Typische Anwendungsfälle bei Boden und Altlasten
Eingesetzt werden Schadstoffanalysen bei Altlastenverdacht, bei Bauvorhaben mit belastetem Aushub, bei Nutzungsänderungen von Grundstücken oder bei Hinweisen auf Einträge ins Grundwasser. Sie werden auch verwendet, um Schadstoffquellen einzugrenzen, Belastungen räumlich abzugrenzen oder Materialströme zu beurteilen. In Fällen mit Sickerwasser, Drainagewasser oder Grundwasserbezug können zusätzlich Wasserqualität und wasserbezogene Schadstoffe untersucht werden. Die Analysen liefern damit die Datengrundlage für Beurteilungen, Stoffbilanzen und weitere planerische Schritte.
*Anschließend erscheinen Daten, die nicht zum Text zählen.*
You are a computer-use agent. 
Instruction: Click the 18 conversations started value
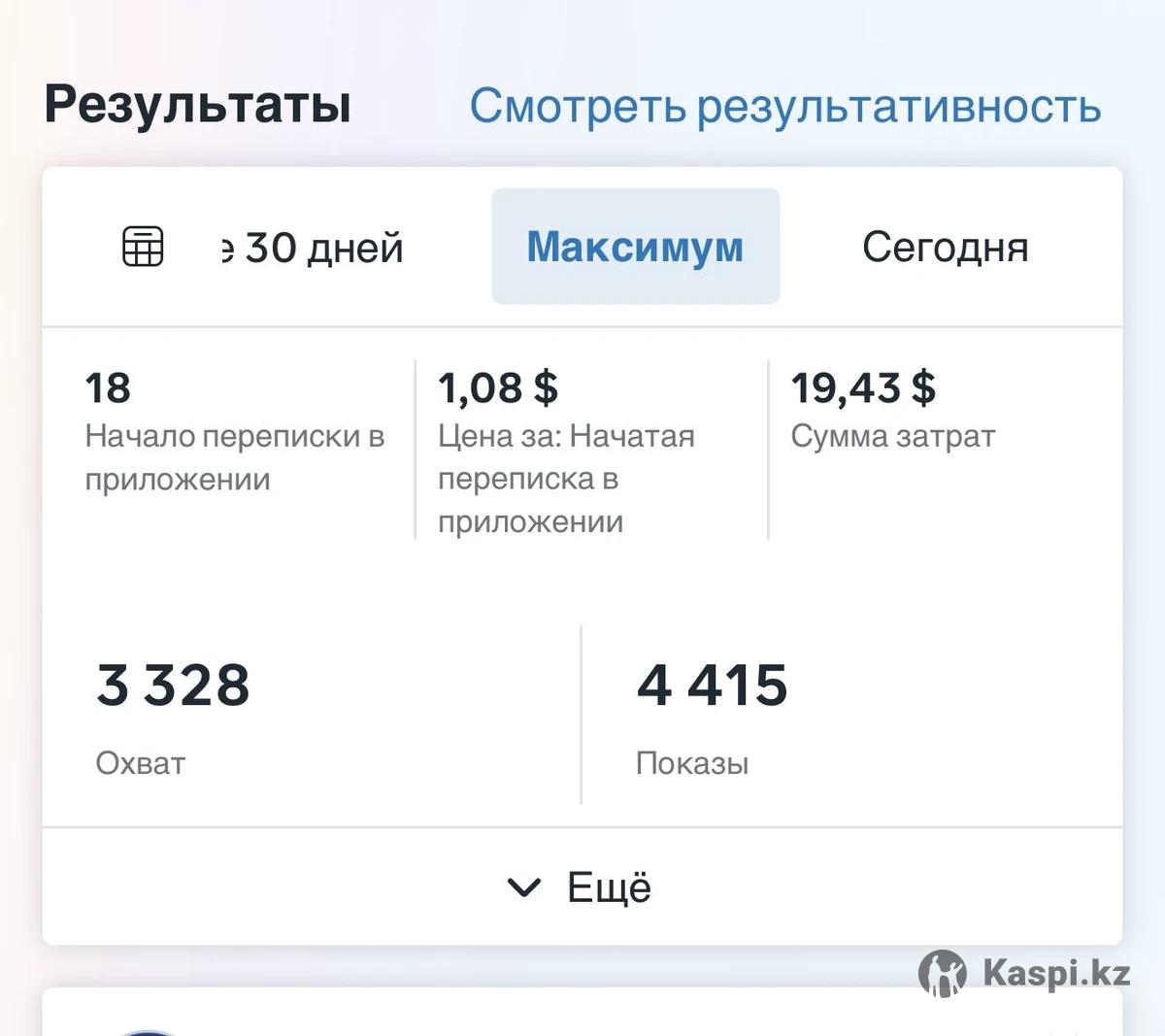click(108, 388)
Untersuchungsparameter und analytische Teilbereiche
Je nach Verdachtsmoment stehen unterschiedliche Stoffgruppen und Prüfmethoden im Vordergrund. Zu den anorganischen Schadstoffen zählen insbesondere Schwermetalluntersuchungen; bei organischen Schadstoffen werden unter anderem Gesamt-Kohlenwasserstoffe, PAK, PCB, BTEX, CKW oder AOX betrachtet. Ergänzend kommen chemische und biochemische Parameter, Mikrobiologie, Eluattests oder Untersuchungen zum biologischen Abbau infrage. In einzelnen Projekten werden zudem bodenbezogene Kennwerte wie Bodenazidität, Körnung oder Kationenaustauschkapazität erhoben, wenn sie für die Bewertung des Schadstoffverhaltens relevant sind.
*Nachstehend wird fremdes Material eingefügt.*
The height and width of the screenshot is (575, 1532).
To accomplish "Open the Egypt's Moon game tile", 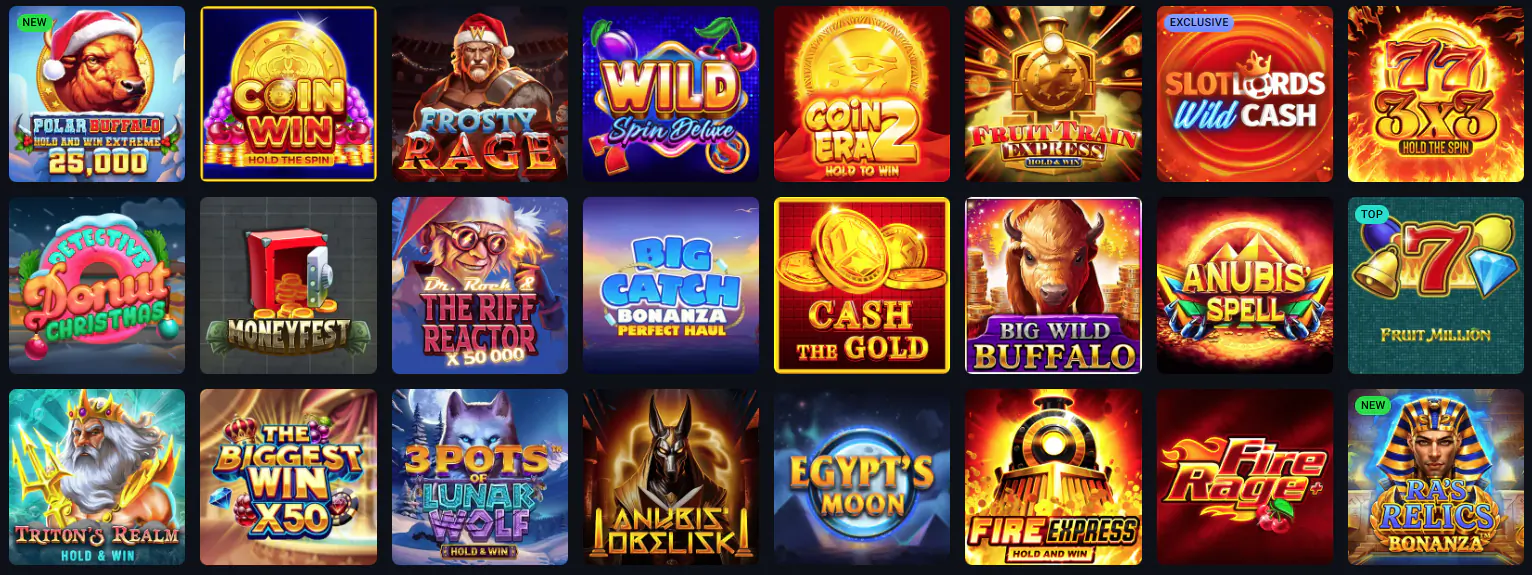I will click(x=862, y=477).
Abgrenzung zu Bodenuntersuchungen, Gutachten und Sanierung
Schadstoffanalysen sind innerhalb von Boden und Altlasten der analytische Teil der Abklärung. Im Unterschied zu allgemeinen Bodenuntersuchungen liegt der Schwerpunkt nicht auf der bodenkundlichen Charakterisierung, sondern auf der Identifikation und Quantifizierung von Schadstoffen. Von Analysen, Beratungen, Gutachten und Planungen unterscheiden sie sich dadurch, dass sie primär Messdaten und Laborresultate liefern, nicht die umfassende fachliche Gesamtbeurteilung. Zur Sanierung gehören dagegen Massnahmen zur Sicherung, Behandlung oder Entfernung von Belastungen; diese bauen in der Regel auf den Ergebnissen der Schadstoffanalysen auf.